====== Excerpt ======

The total number of French borrowings by far exceeds the number of borrowings from any other foreign language (though sometimes it is difficult to say whether the loan came from French or Latin). The greater part of French loan-words in English date from ME.

§ 568. During the initial hundred and fifty years of the Norman rule the infiltration of French words into the English language progressed slowly. Early ME texts contain very few French words: only twenty French words are found in ORMULUM (c. 1200, North-East Midland). More words are recorded in manuscripts coming from the southern re­gions: 150 words in Layamon’s BRUT and up to 500 words in ANCRENE RIWLE (South-West Midland). On the whole, prior to the 13th c. no more than one thousand words entered the English language, whereas by 1400 their number had risen to 10,000 (75% of them are still in com­mon use). The majority of French loan-words adopted in ME were first recorded in the texts of the 14th c. Chaucer’s vocabulary, which amounts to 8,000 words, contains about 4,000 words of Romance origin, i.e. French and Latin borrowings.

Among the earliest borrowings are Early ME prisun (NE prison). Early ME castel (NE castle), Early ME werre (NE war). Late OE prӯto, prut (NE pride, proud).

§ 569. The French borrowings of the ME period are usually described according to semantic spheres.

To this day nearly all the words relating to the government and ad­ministration of the country are French by origin: assembly, authority, chancellor, council, counsel, country, court, crown, exchequer, govern, government, nation, office, parliament, people, power, realm, sovereign and many others. Close to this group are words pertaining to the feudal system and words indicating titles and ranks of the nobility: baron, count, countess, duchess, duke, feudal, liege, manor, marquis, noble, peer, prince, viscount. It is notable that very few words of these semantic groups are native, e.g. lord, lady, king, queen, earl, knight. (OE cniht originally meant ‘boy’, ‘servant’, OE earl ‘man’, ‘warrior’.) These borrowings show that the Normans possessed a far more elaborate ad­ministrative system and a more complex scale of ranks.

======

- [Required tasks]
**a.** Answer these questions using the excerpt on French borrowings in English.
(i) How many French words are found in ORMULUM?
(ii) How many words does Chaucer's vocabulary amount to?
(iii) What did OE cniht originally mean?
**b.** Translate this sentence from the excerpt on French borrowings into Spanish: "The French borrowings of the ME period are usually described according to semantic spheres."

====== Stored rows ======

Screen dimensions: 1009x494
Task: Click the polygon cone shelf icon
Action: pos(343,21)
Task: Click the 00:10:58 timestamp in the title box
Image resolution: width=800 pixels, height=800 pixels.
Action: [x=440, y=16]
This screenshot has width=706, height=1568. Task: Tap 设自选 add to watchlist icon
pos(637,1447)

======
====== Stored rows ======

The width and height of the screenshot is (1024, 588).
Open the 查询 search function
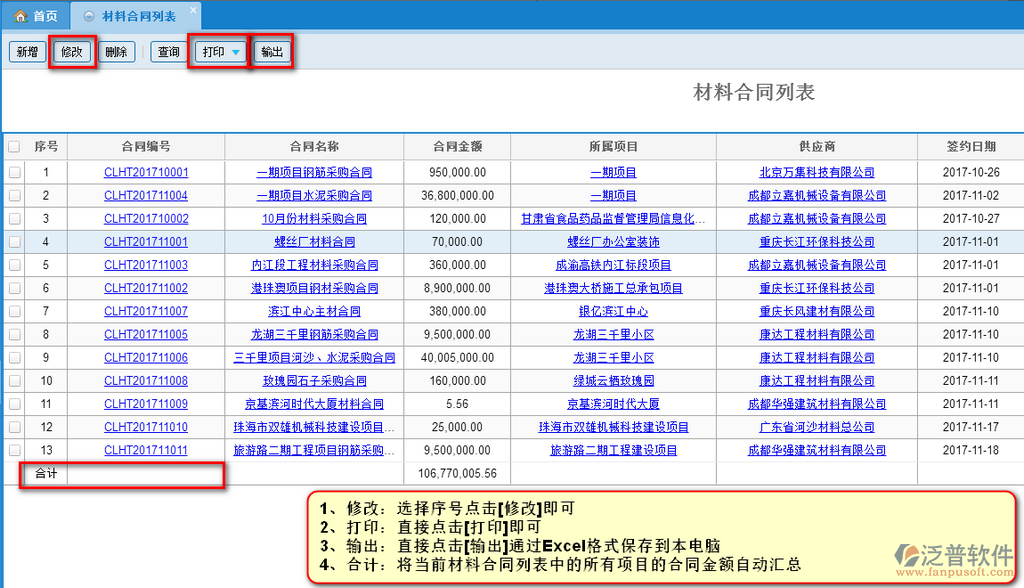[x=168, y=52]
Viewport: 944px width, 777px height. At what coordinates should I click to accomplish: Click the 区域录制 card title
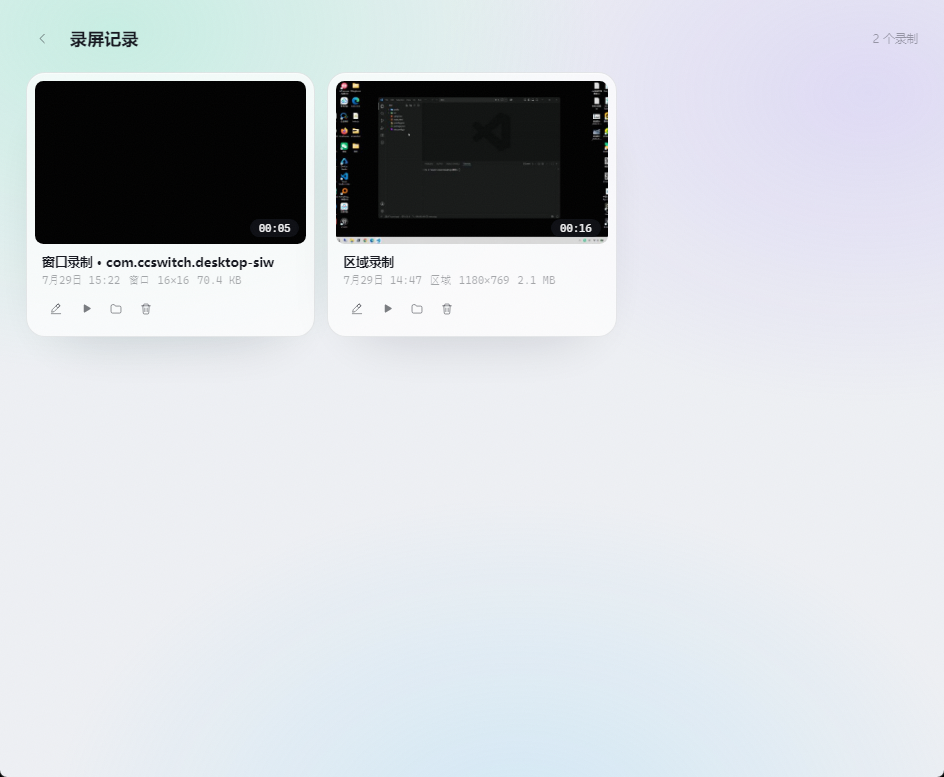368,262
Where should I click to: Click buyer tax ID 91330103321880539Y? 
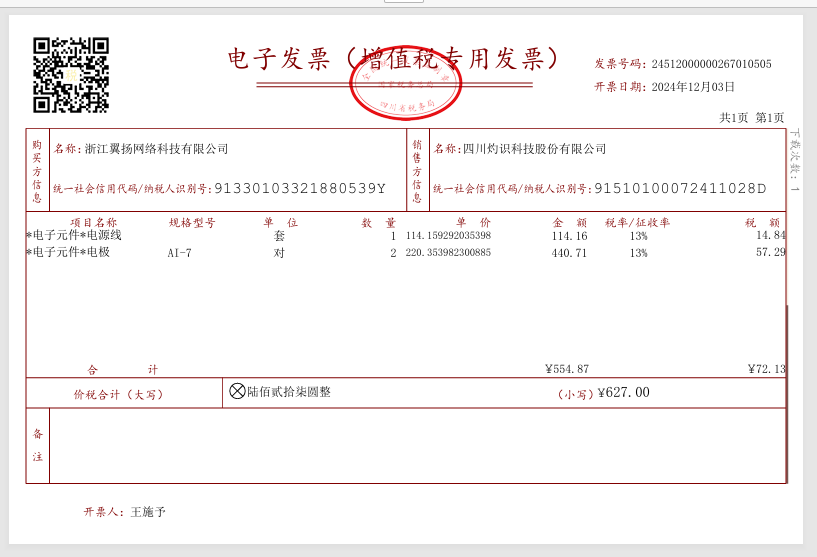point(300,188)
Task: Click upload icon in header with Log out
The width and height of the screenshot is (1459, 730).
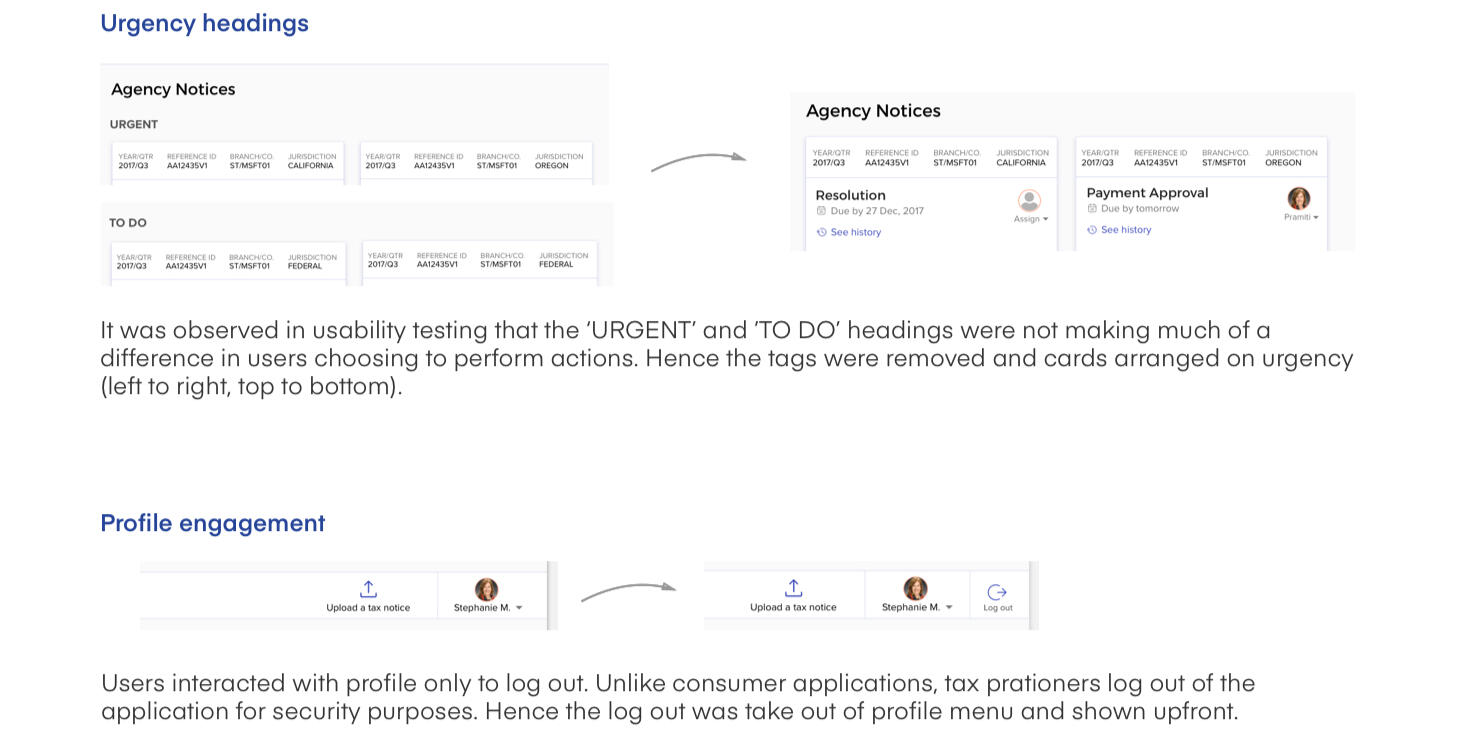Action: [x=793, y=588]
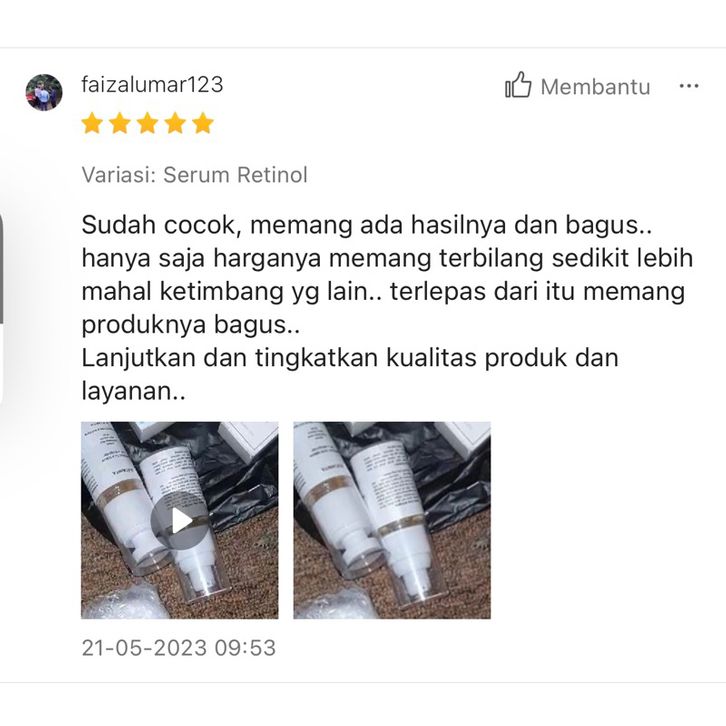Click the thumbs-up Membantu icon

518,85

======
====== Stored rows ======

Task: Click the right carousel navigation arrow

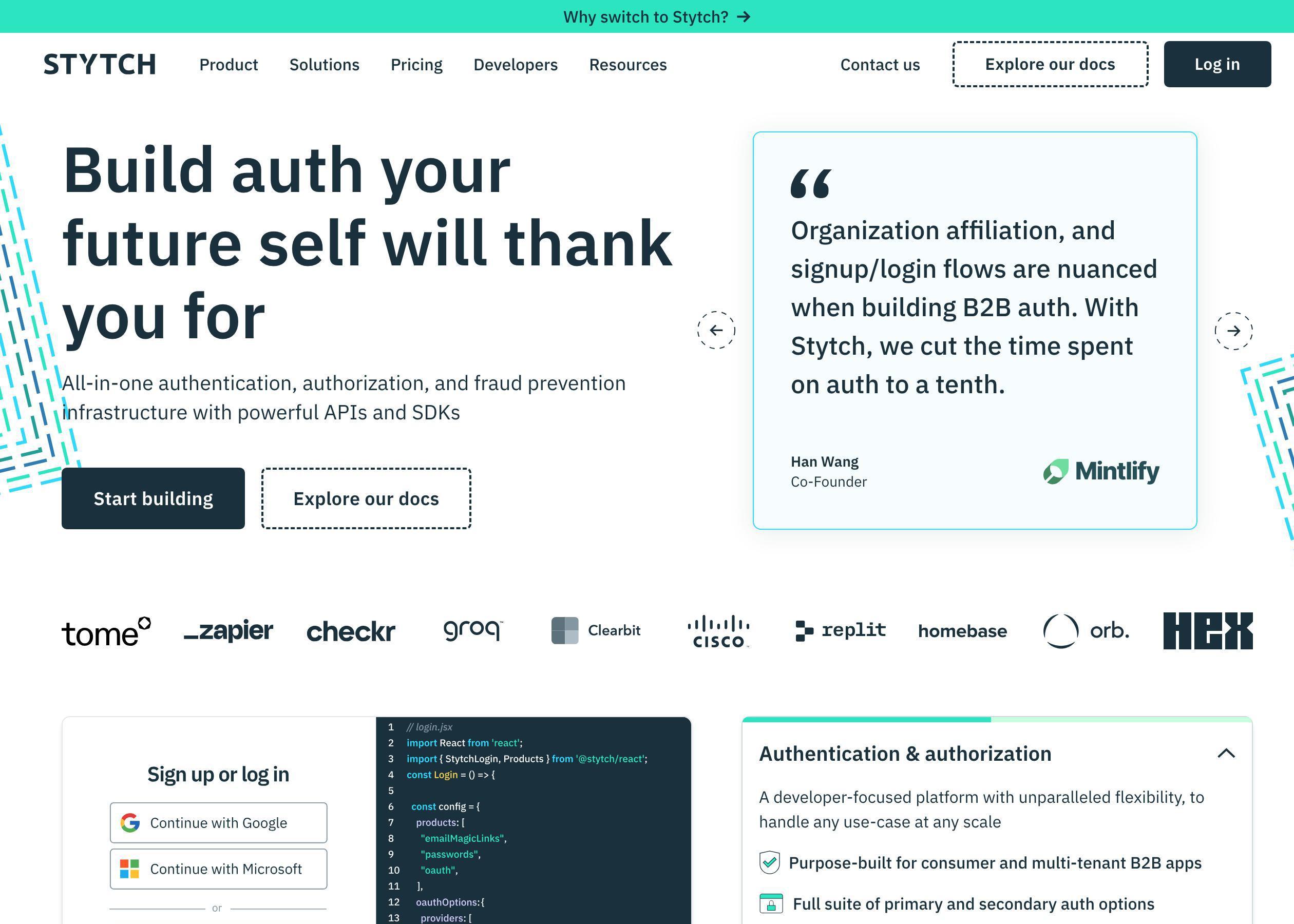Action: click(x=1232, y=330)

======

- [Final answers]
**a.**
(i) Twenty.
(ii) 8,000 words.
(iii) 'Boy', 'servant'.

**b.** Los préstamos franceses del período ME suelen describirse según esferas semánticas.